_REQUIREMENT_: Repeat the stretch from the start of the lines through the line that contains "TYPES [133, 1165]", copying each line exactly.

Text and item location entries:

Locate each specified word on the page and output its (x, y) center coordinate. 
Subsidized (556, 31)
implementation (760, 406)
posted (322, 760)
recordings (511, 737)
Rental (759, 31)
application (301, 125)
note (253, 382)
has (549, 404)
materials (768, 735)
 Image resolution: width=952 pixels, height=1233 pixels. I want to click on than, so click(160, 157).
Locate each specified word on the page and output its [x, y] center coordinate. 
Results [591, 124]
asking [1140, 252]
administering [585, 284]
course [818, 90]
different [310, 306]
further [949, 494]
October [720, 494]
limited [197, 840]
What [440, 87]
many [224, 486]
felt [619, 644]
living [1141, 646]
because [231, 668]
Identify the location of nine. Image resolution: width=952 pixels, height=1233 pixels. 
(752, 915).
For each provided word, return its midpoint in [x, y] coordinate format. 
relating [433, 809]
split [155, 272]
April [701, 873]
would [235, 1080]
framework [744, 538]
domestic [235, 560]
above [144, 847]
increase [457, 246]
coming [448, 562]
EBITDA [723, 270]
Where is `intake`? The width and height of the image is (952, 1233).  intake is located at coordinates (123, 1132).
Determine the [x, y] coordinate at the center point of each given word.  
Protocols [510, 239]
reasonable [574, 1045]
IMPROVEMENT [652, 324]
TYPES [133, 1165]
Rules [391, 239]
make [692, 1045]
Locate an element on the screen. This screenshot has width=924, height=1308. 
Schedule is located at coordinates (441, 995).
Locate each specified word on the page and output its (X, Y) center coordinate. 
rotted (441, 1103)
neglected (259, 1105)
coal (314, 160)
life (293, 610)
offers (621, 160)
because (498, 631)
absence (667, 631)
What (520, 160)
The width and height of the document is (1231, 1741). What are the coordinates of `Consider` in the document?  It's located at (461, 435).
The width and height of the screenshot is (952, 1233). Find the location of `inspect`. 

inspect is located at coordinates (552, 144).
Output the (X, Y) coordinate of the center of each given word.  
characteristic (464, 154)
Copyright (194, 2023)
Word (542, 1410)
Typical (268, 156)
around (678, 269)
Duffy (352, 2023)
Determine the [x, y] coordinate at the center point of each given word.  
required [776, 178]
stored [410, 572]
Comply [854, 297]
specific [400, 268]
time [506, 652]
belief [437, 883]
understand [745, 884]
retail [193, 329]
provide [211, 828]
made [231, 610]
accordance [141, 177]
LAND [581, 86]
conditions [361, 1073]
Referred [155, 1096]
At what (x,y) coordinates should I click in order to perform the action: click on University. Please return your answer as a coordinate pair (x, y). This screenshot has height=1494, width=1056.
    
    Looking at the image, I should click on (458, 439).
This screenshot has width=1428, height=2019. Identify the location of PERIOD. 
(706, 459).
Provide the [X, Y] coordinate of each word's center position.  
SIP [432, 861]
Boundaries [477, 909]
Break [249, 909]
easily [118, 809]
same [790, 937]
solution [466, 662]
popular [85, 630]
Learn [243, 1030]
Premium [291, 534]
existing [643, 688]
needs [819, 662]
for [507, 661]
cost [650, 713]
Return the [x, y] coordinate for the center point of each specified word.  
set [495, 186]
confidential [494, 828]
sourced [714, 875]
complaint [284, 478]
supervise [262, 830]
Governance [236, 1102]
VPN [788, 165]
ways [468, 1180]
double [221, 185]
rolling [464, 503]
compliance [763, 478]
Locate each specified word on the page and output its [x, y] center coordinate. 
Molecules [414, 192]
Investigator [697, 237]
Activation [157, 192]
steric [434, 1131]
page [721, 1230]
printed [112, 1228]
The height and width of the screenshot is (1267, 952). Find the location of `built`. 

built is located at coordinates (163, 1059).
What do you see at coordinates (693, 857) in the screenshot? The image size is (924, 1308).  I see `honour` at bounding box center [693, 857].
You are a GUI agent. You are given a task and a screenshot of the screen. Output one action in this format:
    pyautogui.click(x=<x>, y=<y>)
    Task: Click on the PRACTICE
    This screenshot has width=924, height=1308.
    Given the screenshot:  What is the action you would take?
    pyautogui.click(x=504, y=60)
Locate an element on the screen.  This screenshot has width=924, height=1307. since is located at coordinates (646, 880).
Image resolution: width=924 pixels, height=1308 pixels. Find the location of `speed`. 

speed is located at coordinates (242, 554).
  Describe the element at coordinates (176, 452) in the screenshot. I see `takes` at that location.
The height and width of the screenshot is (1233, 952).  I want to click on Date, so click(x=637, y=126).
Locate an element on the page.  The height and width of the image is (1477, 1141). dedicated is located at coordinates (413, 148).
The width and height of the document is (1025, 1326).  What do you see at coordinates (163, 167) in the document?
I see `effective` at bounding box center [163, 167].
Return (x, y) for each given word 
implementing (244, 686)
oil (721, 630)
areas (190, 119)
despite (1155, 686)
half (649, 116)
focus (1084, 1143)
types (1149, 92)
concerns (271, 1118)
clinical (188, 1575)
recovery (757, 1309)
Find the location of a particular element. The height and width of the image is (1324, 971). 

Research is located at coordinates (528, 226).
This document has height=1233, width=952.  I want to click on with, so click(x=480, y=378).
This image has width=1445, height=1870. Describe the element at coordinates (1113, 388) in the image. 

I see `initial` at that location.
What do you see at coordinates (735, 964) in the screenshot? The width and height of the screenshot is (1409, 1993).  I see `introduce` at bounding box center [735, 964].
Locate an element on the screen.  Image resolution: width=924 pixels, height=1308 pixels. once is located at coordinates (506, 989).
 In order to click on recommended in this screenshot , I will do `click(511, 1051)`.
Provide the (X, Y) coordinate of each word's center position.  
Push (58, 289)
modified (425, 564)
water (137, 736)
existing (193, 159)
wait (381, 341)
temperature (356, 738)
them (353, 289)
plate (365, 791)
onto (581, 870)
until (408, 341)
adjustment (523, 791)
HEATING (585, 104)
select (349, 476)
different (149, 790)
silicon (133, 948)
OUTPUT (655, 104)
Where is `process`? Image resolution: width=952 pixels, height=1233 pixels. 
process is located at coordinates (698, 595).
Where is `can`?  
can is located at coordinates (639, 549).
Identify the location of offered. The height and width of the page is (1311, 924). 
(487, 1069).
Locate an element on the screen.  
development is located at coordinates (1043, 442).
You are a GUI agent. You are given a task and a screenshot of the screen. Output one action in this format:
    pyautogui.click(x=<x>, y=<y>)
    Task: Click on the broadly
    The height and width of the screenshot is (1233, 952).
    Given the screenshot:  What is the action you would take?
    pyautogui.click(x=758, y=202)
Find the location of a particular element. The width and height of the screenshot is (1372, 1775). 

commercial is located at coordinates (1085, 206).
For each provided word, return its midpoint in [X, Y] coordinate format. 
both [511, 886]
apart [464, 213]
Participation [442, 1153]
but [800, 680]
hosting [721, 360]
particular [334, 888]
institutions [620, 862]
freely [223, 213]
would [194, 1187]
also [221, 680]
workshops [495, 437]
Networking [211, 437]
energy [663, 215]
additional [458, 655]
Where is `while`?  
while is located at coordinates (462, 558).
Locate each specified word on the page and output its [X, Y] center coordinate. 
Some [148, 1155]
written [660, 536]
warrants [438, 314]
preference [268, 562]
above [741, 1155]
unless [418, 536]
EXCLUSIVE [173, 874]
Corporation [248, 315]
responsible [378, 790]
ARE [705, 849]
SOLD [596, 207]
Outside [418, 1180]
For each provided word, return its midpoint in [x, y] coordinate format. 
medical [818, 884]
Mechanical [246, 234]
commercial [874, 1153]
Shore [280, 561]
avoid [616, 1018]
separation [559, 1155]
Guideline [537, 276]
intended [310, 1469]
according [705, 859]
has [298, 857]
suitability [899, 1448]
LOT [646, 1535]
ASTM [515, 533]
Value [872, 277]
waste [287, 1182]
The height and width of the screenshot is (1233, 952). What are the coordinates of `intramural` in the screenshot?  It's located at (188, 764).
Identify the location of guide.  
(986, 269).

_RESPONSE TO THIS TASK_:
Locate each specified word on the page and output its (x, y) center coordinate. 
Subsidized (556, 31)
implementation (760, 406)
posted (322, 760)
recordings (511, 737)
Rental (759, 31)
application (301, 125)
note (253, 382)
has (549, 404)
materials (768, 735)
 Image resolution: width=952 pixels, height=1233 pixels. I want to click on than, so click(160, 157).
Locate each specified word on the page and output its [x, y] center coordinate. 
Results [591, 124]
asking [1140, 252]
administering [585, 284]
course [818, 90]
different [310, 306]
further [949, 494]
October [720, 494]
limited [197, 840]
What [440, 87]
many [224, 486]
felt [619, 644]
living [1141, 646]
because [231, 668]
Identify the location of nine. Image resolution: width=952 pixels, height=1233 pixels. 
(752, 915).
For each provided word, return its midpoint in [x, y] coordinate format. 
relating [433, 809]
split [155, 272]
April [701, 873]
would [235, 1080]
framework [744, 538]
domestic [235, 560]
above [144, 847]
increase [457, 246]
coming [448, 562]
EBITDA [723, 270]
Where is `intake`? The width and height of the image is (952, 1233).  intake is located at coordinates (123, 1132).
Determine the [x, y] coordinate at the center point of each given word.  
Protocols [510, 239]
reasonable [574, 1045]
IMPROVEMENT [652, 324]
TYPES [133, 1165]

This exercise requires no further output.